O assunto mais importante do momento atual de Guajará-Mirim é, sem dúvidas, a situação por que passa o município em consequência das enchentes que castigam a região, traz sérios problemas para a população e compromete o futuro de todos. E esse foi o tema predominante na fala dos vereadores que utilizaram a tribuna durante a sessão ordinária do 1º Período da 12ª Legislatura da Câmara Municipal de Guajará-Mirim, realizada nesta quinta-feira, 20, no Palácio Presidente Tancredo Neves, sede do Poder Legislativo Municipal.
De modo diferente do que ocorre normalmente em sessões da Câmara, quando não há pauta em que matérias importantes ou polêmicas a serem discutidas, um expressivo número de pessoas compareceu ao Plenário Clodoaldo Moura Palha, dentre eles, constituindo-se em maioria, estavam servidores da Secretaria Municipal de Cultura, Esporte e Turismo (SEMCET), inclusive a Secretária da pasta, professora Wisnete de Paula Ojopi.
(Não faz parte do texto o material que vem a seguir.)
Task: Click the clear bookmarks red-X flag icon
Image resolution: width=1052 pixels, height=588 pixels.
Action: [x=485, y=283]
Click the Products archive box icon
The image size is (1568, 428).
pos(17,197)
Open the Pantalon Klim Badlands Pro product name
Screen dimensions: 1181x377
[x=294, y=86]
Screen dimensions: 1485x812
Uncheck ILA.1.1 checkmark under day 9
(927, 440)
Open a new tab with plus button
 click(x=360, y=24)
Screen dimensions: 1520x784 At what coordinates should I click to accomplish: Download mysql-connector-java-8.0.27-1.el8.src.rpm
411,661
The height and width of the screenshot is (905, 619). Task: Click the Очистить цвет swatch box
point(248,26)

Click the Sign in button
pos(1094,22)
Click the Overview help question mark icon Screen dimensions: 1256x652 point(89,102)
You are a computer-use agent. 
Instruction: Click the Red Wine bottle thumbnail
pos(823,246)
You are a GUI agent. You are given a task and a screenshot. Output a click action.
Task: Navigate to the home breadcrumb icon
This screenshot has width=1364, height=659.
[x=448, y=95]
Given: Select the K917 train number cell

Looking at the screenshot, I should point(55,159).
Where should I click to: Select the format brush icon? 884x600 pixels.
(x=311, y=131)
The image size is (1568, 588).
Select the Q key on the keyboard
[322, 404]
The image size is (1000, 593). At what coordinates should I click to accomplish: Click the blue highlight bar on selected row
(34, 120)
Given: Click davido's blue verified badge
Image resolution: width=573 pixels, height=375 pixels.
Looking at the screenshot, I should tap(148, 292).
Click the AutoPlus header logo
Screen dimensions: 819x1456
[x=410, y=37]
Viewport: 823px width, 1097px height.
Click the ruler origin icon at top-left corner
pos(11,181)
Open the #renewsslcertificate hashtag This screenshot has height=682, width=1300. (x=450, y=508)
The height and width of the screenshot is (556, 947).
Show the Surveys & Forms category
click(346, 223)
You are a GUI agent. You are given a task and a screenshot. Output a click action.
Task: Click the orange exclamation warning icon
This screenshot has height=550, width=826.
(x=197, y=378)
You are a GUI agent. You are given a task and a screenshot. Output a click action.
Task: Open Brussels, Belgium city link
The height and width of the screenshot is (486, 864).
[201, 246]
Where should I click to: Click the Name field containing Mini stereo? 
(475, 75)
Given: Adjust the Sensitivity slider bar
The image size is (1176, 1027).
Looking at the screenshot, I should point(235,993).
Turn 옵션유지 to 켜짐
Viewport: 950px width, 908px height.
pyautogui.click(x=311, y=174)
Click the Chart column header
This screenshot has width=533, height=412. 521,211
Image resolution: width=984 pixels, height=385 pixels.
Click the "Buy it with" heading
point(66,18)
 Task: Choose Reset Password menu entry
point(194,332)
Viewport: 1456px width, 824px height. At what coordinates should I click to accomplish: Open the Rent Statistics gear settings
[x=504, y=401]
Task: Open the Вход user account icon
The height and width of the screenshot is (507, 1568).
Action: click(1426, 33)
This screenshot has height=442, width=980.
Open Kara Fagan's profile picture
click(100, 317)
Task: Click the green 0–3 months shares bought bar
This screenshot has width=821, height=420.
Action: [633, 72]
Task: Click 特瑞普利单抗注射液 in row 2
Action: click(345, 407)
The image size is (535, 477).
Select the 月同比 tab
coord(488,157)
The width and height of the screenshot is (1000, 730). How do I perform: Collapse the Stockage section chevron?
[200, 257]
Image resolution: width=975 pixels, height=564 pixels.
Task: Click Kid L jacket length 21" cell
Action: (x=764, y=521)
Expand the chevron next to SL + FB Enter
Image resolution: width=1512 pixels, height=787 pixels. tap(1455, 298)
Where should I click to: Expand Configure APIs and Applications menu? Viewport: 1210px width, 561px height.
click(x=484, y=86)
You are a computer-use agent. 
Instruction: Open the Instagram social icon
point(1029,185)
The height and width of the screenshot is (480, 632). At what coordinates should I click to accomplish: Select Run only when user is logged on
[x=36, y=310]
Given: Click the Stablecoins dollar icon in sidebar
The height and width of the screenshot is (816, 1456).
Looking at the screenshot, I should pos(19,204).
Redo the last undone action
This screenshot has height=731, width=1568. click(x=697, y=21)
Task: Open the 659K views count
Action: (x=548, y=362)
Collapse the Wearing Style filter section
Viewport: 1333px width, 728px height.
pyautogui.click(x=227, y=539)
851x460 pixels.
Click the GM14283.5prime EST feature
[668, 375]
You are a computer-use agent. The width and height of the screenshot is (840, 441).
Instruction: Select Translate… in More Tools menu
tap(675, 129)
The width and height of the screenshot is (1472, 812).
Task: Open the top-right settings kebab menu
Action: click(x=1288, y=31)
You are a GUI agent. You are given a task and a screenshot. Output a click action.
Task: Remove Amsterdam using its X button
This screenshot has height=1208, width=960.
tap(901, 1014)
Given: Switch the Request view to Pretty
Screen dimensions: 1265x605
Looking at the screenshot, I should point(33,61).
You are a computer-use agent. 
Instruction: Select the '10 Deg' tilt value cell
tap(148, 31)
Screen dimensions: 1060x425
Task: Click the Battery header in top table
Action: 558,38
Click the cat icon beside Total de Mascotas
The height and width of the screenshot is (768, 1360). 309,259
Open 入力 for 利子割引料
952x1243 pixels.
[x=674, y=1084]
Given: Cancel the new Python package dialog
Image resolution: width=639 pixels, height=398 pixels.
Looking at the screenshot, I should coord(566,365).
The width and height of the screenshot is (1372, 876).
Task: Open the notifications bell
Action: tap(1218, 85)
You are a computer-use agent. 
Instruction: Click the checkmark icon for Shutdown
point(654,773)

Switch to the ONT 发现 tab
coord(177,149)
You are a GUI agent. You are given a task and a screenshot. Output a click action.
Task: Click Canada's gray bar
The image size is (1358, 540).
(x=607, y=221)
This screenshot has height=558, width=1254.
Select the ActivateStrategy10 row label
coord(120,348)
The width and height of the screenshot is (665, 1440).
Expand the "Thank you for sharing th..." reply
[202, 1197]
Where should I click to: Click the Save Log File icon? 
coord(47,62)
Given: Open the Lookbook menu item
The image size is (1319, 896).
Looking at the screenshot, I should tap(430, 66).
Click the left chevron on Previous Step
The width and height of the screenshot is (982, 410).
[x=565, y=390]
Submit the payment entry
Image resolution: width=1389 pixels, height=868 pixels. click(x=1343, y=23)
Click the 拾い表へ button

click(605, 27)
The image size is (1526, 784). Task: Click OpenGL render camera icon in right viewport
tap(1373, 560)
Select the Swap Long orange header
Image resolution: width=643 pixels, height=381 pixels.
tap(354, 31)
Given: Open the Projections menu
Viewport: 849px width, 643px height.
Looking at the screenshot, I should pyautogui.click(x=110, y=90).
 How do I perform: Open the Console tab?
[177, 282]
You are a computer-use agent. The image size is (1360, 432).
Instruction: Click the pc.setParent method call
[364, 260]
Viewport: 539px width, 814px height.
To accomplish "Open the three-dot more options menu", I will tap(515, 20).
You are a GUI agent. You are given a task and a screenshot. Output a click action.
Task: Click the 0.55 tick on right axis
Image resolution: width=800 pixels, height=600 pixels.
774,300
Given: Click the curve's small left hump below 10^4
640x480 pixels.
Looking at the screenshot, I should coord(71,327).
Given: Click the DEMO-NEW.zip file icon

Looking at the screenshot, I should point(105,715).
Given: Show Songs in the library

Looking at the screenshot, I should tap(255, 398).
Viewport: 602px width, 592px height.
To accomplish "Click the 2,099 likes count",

A presença desses servidores deu-se em função da notícia de que o vereador Aldemir Carneiro de Oliveira, o Irmão Dênis, do PTB, ter publicado em uma rede social, o desejo de a Prefeitura de Guajará-Mirim extinguir a SEMCET e transformá-la em uma Diretoria que seria subordinada à Secretaria Municipal de Educação (SEMED). Os servidores, naturalmente, são contrários a essa medida e compareceram à sessão para pressionar os vereadores a não tomarem essa decisão.
Dos 10 vereadores presentes – o vereador indígena Arão não compareceu à sessão – todos os que utilizaram a Tribuna da Casa foram unânimes em defender a manutenção da SEMCET como Secretaria, além de se reportarem ao problema da enchente no Rio Mamoré e suas consequência danosas para a população.
O vereador Irmão Dênis, ao usar a Tribuna, durante o Grande Expediente, defendeu-se dessa acusação e destacou que foi um dos que lutaram pelo retorno das atividades dessa Secretaria, que havia sido extinta por Administração Municipal anterior. Assim como os demais que usaram da palavra, se disse defensor das ações culturais do município e afirmou que tudo não passou de um mal-entendido, já tendo inclusive colaborado com eventos culturais do município e, por ocasião de um desses eventos, havia uma faixa dos organizadores agradecendo o seu apoio, fato que levou o pastor de sua Igreja – ele é membro da Assembleia de Deus – a chamar a sua atenção por apoiar esse tipo de evento que contraria a ideologia da sua religião.